[INFORMATION GIVEN Boundary: Start]
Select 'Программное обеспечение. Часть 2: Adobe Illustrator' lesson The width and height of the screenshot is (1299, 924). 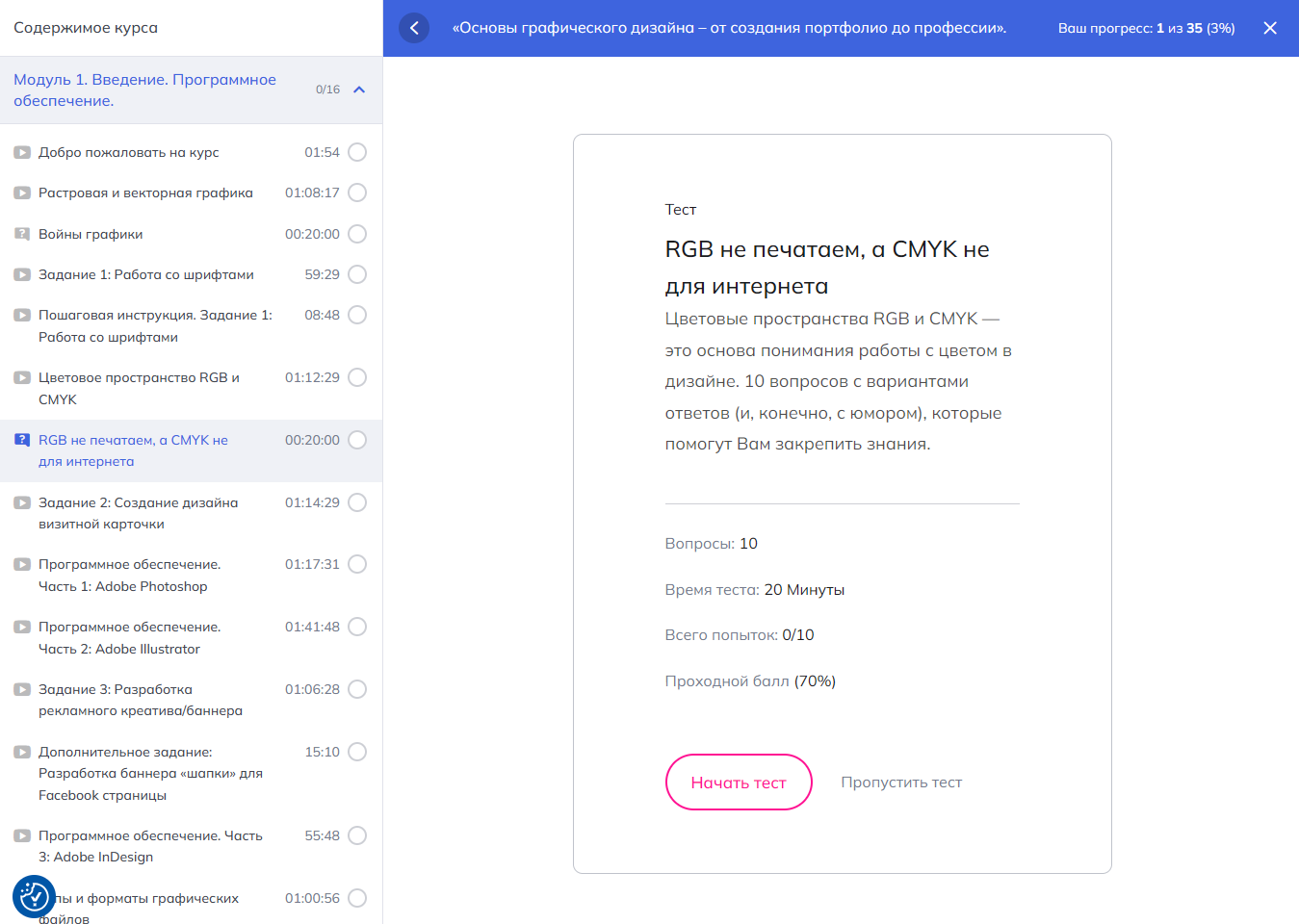[129, 637]
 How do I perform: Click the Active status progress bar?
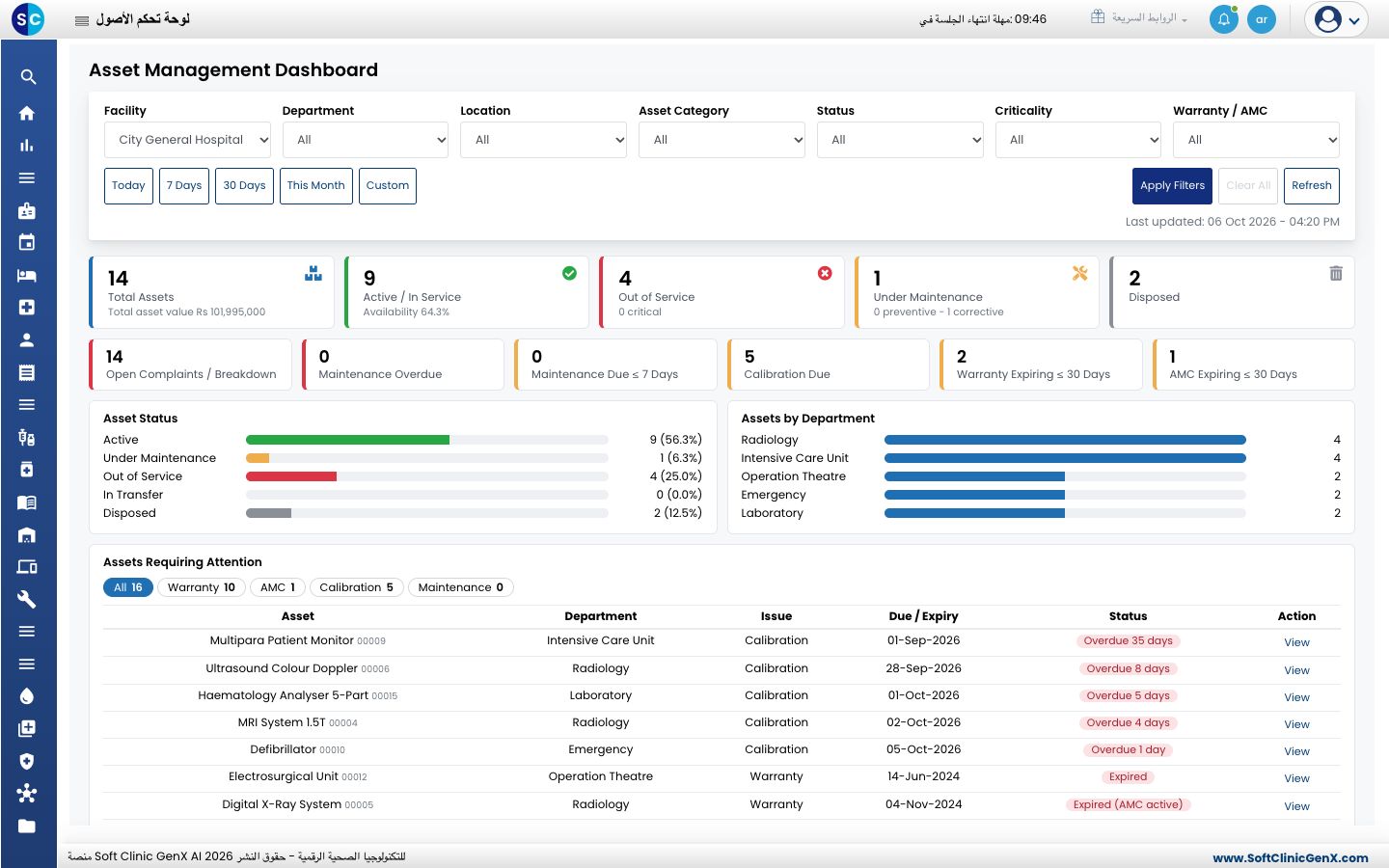tap(427, 440)
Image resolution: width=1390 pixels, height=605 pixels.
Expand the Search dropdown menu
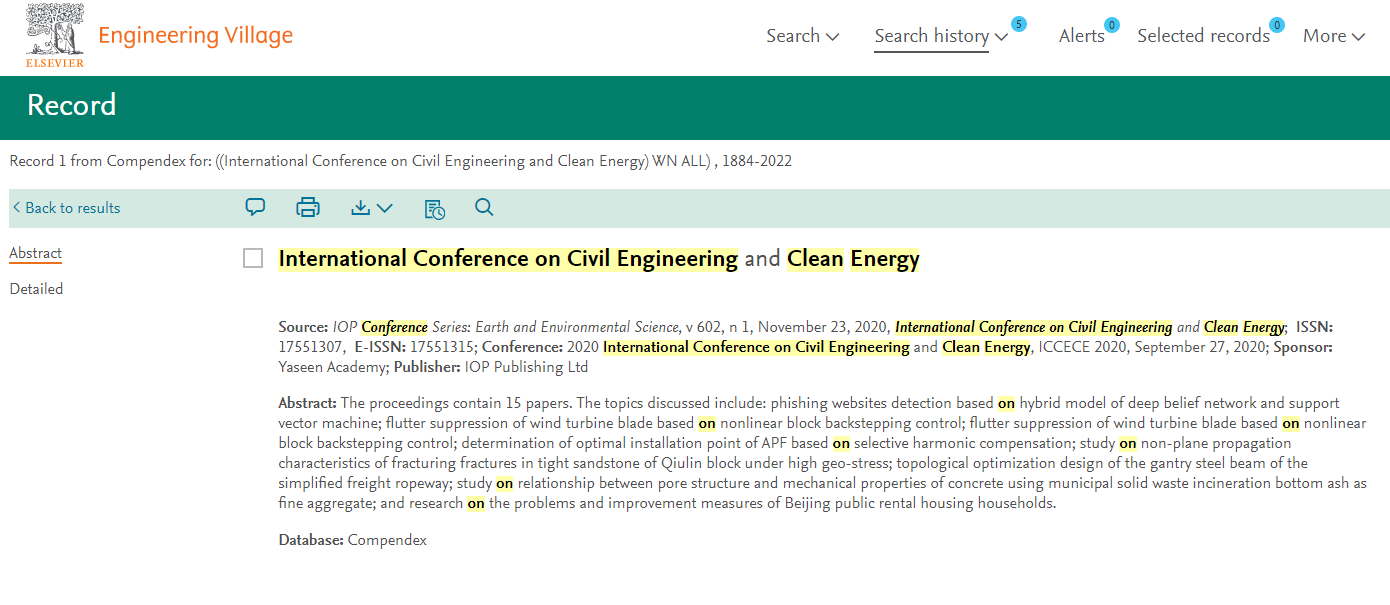click(803, 36)
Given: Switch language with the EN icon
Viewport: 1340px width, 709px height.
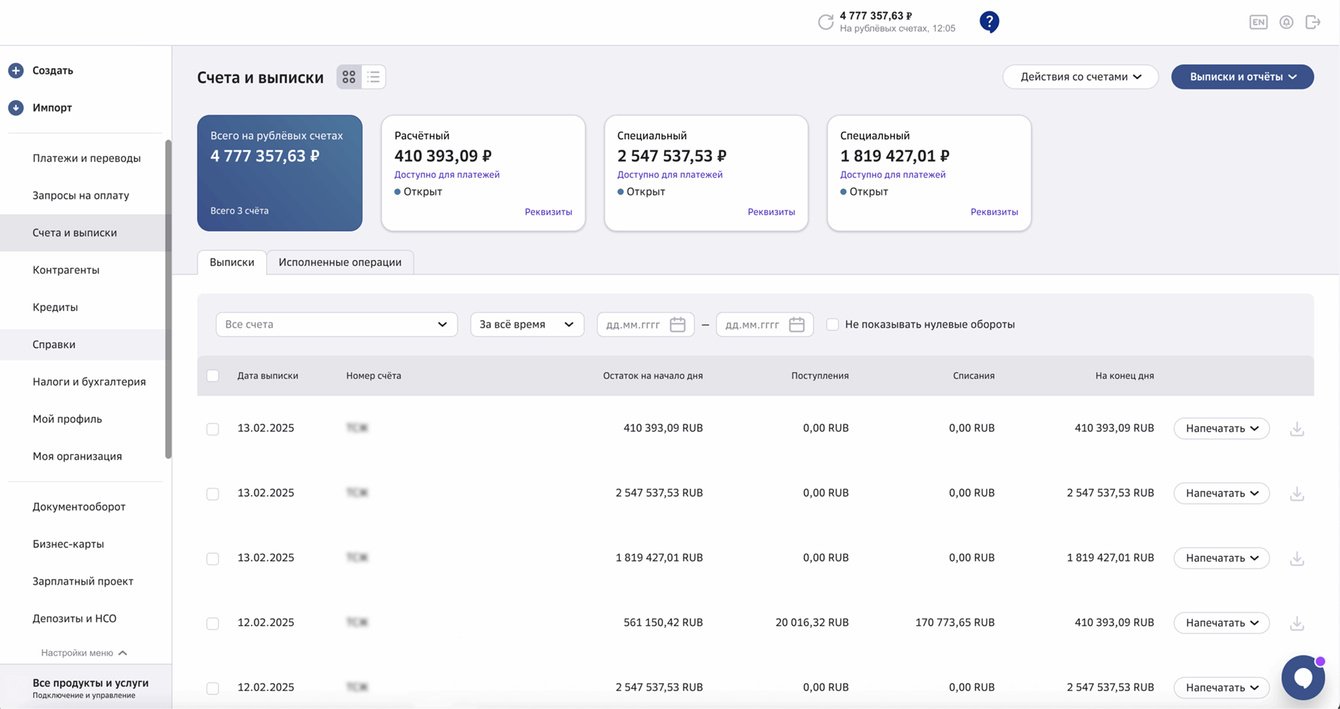Looking at the screenshot, I should click(x=1258, y=22).

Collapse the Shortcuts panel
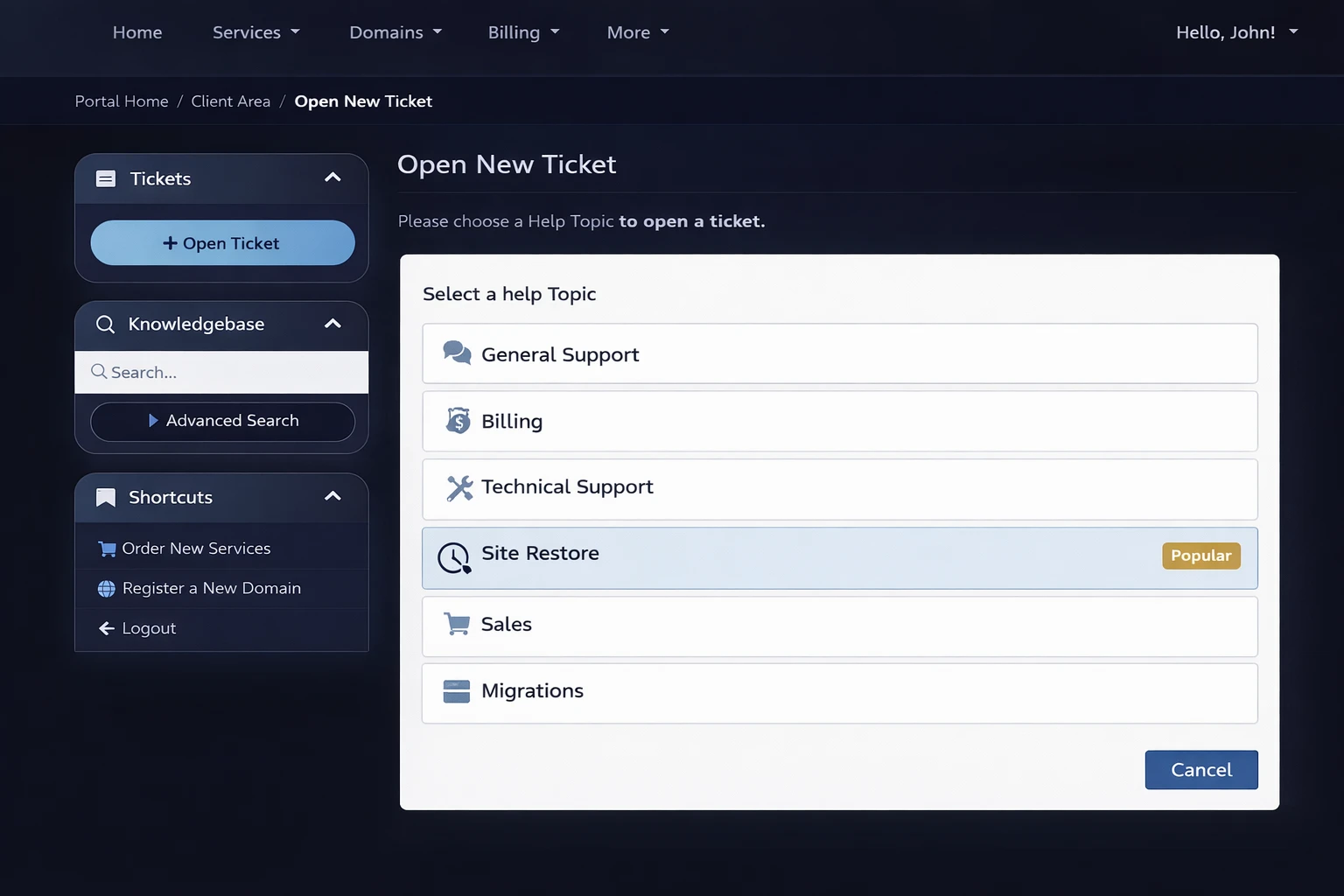[x=332, y=495]
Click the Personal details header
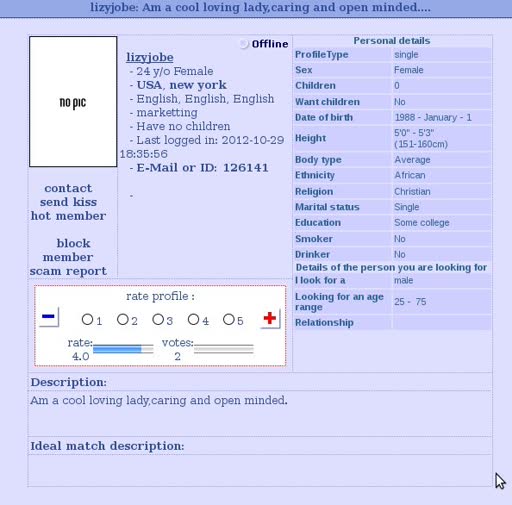The image size is (512, 505). 392,41
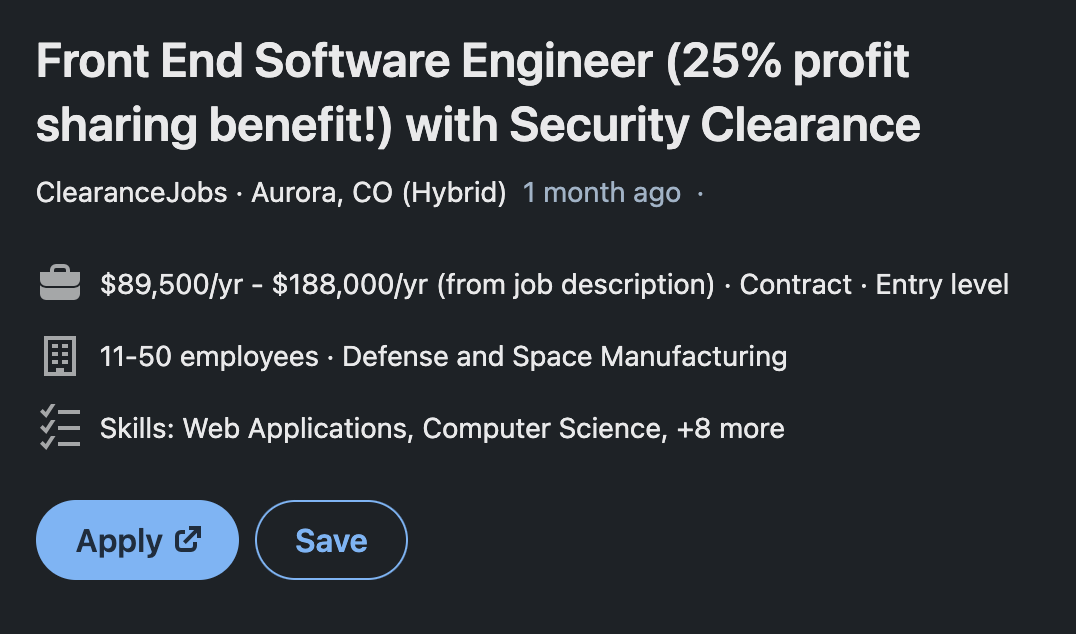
[INFORMATION GIVEN Boundary: End]
■ PROBLEM STATEMENT: Beginning with the line containing "Image resolution: width=1390" and ending with the last line of the data, output those lines exactly and nothing more. Omit every picture.

■ SOLUTION TO THIS EXERCISE:
Image resolution: width=1390 pixels, height=605 pixels.
Expand the Search dropdown menu
click(803, 36)
Given: Switch language with the EN icon
Viewport: 1340px width, 709px height.
Looking at the screenshot, I should click(x=1258, y=22).

Collapse the Shortcuts panel
[x=332, y=495]
Click the Personal details header
The image size is (512, 505). 392,41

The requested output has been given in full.